If we want to minimize the probability of getting batches with 3 or more items, we have to substantially increase the number of batches. And we have to pay for that with CPU, network, queue, and database resources spent on empty batches (for example, ~90% of the batches are empty if 996 items are spread among 10,000 batches). And remember: it's just a probability, so there is no guarantee that those "heavy" batches do not occur once in a while.

For example, the CPU usage pattern doesn't change much even when the number of batches is 10,000, and we get these frequencies:

  • batches with 0 items: 9052 occurrences
  • batches with 1 item: 901 occurrences
  • batches with 2 items: 46 occurrences
  • batches with 3 items: 3 occurrences

The 2_account_txns_outer 10,000-batch execution timeline answers the question of why CPU usage on this step is still around 40% (open this link in a separate tab and zoom in to the maximum): for 90% of the batches, a daemon worker thread just queries Cassandra for the account info, waits for the result, finds nothing, and declares the batch processed. Perhaps, if the network+database latency were lower, daemon worker threads would be busier.

Bonus chapter: Poisson distribution

The challenge we are facing here is very well-known among hash table implementers: when a bucket in a hash table receives too many items (the word collisions is used), the implementation should resolve them without allowing hash table performance to degrade to O(n). Hash table developers know: when the number of items and buckets is large, the frequency of items in buckets follows a Poisson distribution. This helps them choose proper parameters for their implementations.

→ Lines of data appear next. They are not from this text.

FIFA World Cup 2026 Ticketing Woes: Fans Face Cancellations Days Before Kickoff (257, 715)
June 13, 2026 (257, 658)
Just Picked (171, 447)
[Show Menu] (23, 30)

We can forget about the Python program above and estimate the number of items in a bucket using this graph for 100 (green), 1000 (red) and 10000 (blue) buckets (same color scheme as Python program output above). This graph engine doesn't allow greeks, so a, b and c were used instead of Poisson distribution λ:

From the graph: a larger number of buckets (smaller λ in Poisson distribution) leads to more empty buckets and fewer buckets with item count > 1. Otherwise, setups with a smaller number of buckets get us very few empty buckets, but a lot of "heavy" buckets. Both empty and "heavy" buckets are bad if we want to get 100% CPU usage. Pick your poison.

One of the most critical statistics for hash tables is the "load factor": the number of entries occupied in the hash table divided by is the number of buckets. In our case, it's 996/1000=0.996. And this is the λ in Poisson distribution formula. Acceptable figures of hash table load factor range around 0.6 to 0.75 (a lot of empty buckets and a suppressed "tail" of the Poisson distribution curve). To keep load factor within this range, hash table implementation may use re-hashing techniques that change the number of buckets.

Can we do something like that in Capillaries? For example, we could create buckets (batches) of different sizes to spread items evenly across buckets. But that would require an extra pre-run against all items in the Cassandra table, and it probably has to be an atomic operation, therefore not scalable. Another potential soulution would be using some low-latency techniques (like Redis counters) for marking empty batches: 1_read_accounts step marks empty batches, and 2_account_txns_outer declares them complete without the costly Cassandra roundrip. A potential Capillaries improvement to think about.